The writing and direction draw out this central conflict with sympathy to both women. 

The Last Showgirl

Economic concerns weigh on Shelly too. When she has her paycheck docked for stumbling and causing a rip in her costume, it feels like an Amazon-style attack, a merit-based pay scheme.

At Annette’s suggestion, Shelly pursues Eddie romantically, because he will continue to have work, a pension and health insurance, and he is “sort of cute.” Shelly’s decision to “doll herself up” and essentially audition for a husband is a saddening degradation.

The dinner date in question begins in style and rapidly devolves into disaster, an inflection point for Shelly, who now turns with hostility toward Eddie and then to her fellow performers. Why didn’t they tell her she was getting too old, or wasting her life?

The Last Showgirl draws Shelly with a multi-sided realism and sensitivity.  

One admires her friendships with Annette, Jodie and Mary-Anne, and her hunger for reconciliation with Hannah. But as a real human, she has her warts too. Ego and self-delusion have played their collective part. Shelly loved being the star of the show, the most glamorous girl, the one on the poster. Her professed loyalty to the show contains an element of self-aggrandizement and it clouds her ability to make a more honest assessment of Le Razzle Dazzle’s tastelessness and vulgarity.

However, Shelly is not treated in a moralizing fashion for this either. Her hunger for the spotlight and her good looks have been used to generate revenue, and now the aging dancer is being cast aside like an old tire.

Annette rings true as well. She resents Eddie for removing her from Le Razzle Dazzle for reasons that are not entirely clear, but age seems a likely one. Now a cocktail waitress at a casino, younger women crowd her out of the work schedule, pushing her to the brink. She projects a resilient “devil may care” front that barely conceals her own increasing economic insecurity. Annette personifies Shelly’s future.

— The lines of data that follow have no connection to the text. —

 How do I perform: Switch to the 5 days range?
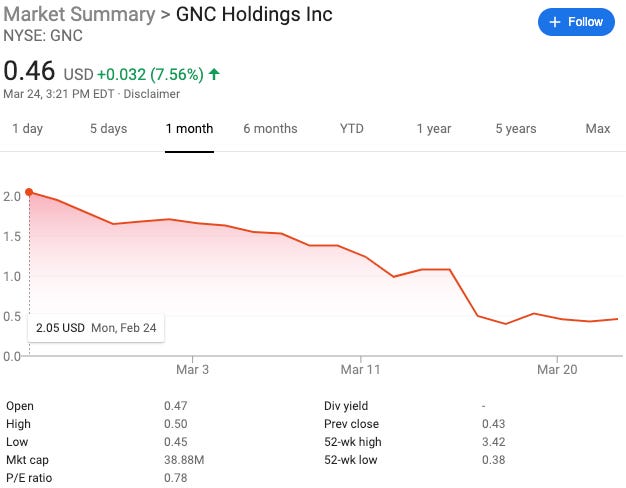pos(108,129)
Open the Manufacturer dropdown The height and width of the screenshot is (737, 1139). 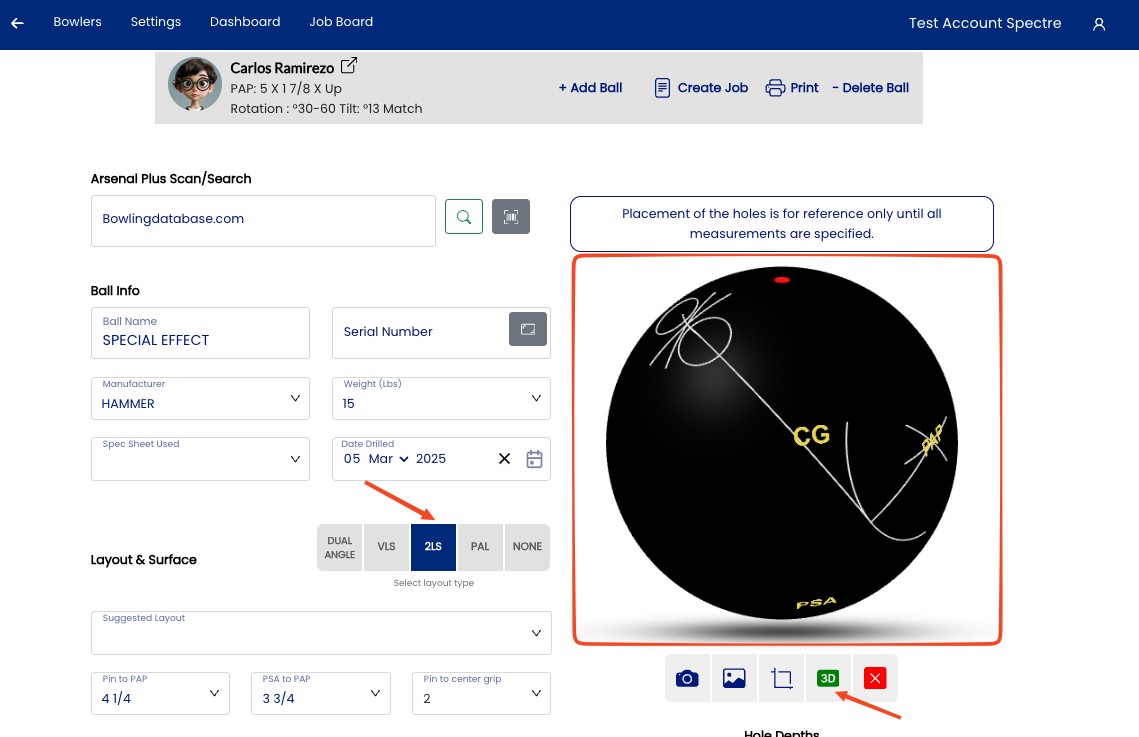tap(295, 398)
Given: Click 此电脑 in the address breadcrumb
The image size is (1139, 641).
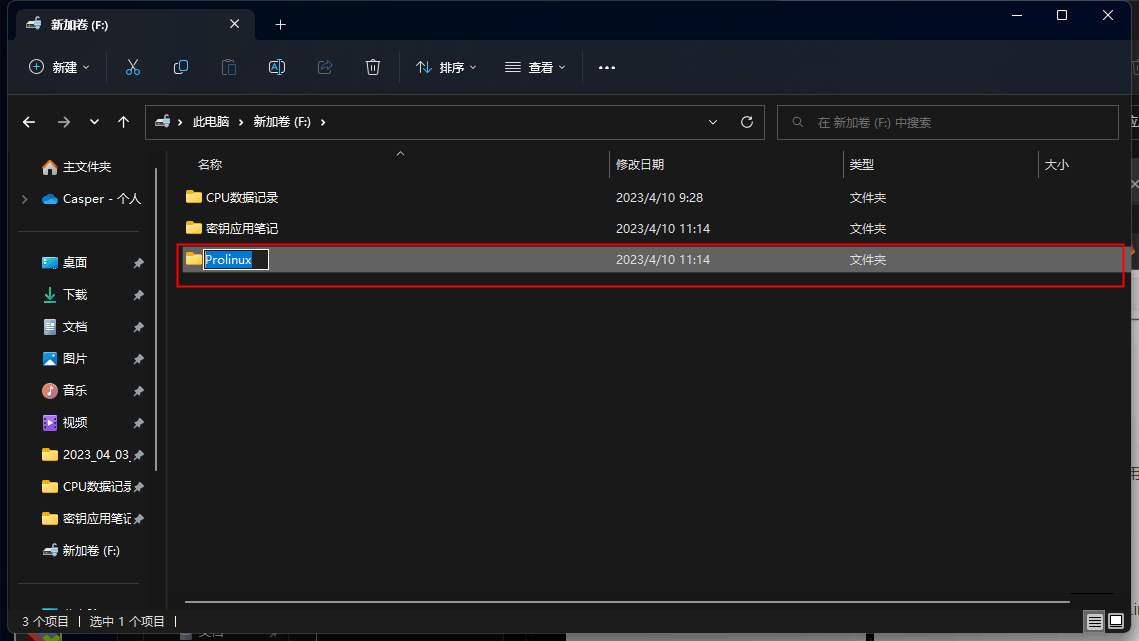Looking at the screenshot, I should coord(211,122).
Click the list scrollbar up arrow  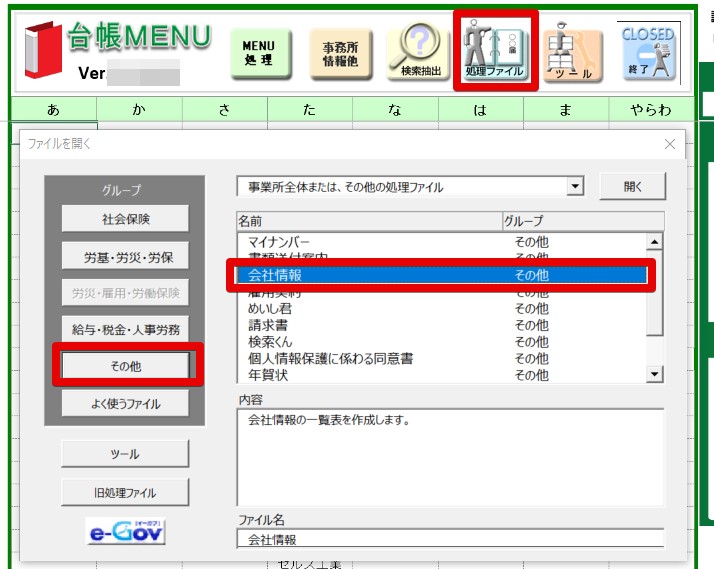pyautogui.click(x=654, y=242)
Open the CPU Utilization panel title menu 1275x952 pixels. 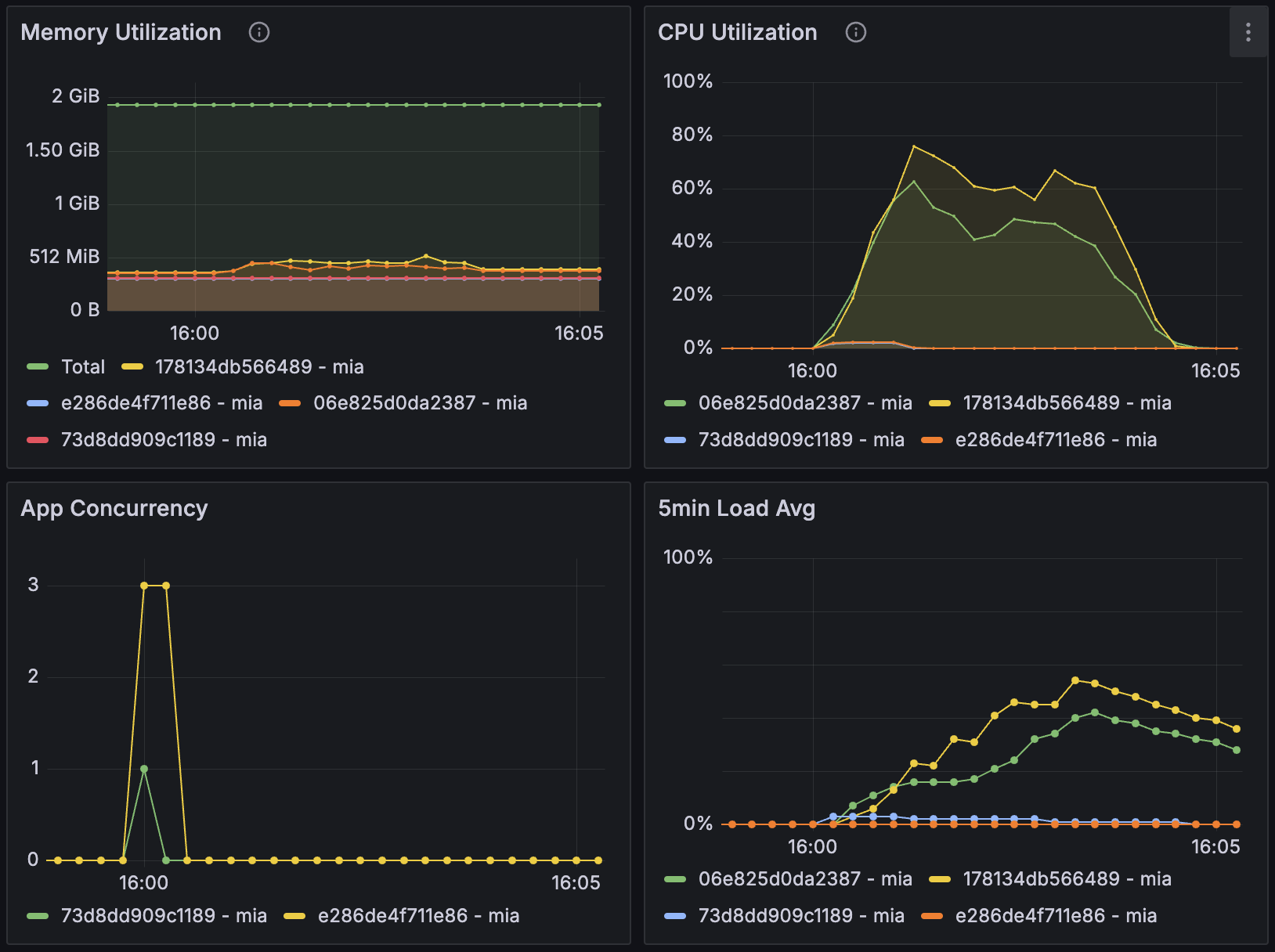coord(737,32)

One is invited to chuckle briefly at some of some of Shelly’s antics. In response to the question, “Do you have music?” she grandly tells a casting director (Jason Schwartzman) at an audition that she has given it “to the maestro.” (One imagines an unpaid intern inserting a compact disc into a player). This is rounding her out and not ridicule. In the film’s climax, sympathy and justification reign, as Shelly passionately and mockingly rebukes the casting director before storming out of the audition.

Anderson’s performance as Shelly is a career-defining event. “This is why my life has been the way it is, so I can do this project” she told a CBC interviewer.

The parallels between her own career—as a model, Playboy playmate and actress on the swimsuit-themed Baywatch—and Shelly’s are unmistakable. It is to her credit that Anderson is able to look at herself and her life in a frank and even self-critical manner.

Importantly, Anderson came to the vigorous defense of persecuted WikiLeaks journalist Julian Assange. In 2019, she told the WSWS in an interview “that Assange, who she has known for years, ‘created WikiLeaks so that people could find a way to be informed,’ and to ‘end these awful wars and bring us all closer together.’” Anderson insisted to the WSWS that the US government’s attempt to prosecute Assange was a fundamental attack on democratic rights.

Regarding her approach to aging and acting, she told writer Gersten that “the real rebel move is staying soft,” i.e., remaining sensitive and avoiding cynicism, a true and important sentiment. Coppola’s depiction of aging entertainers in “America’s adult playground” is a turn to serious subject matter, and the results are generally impressive.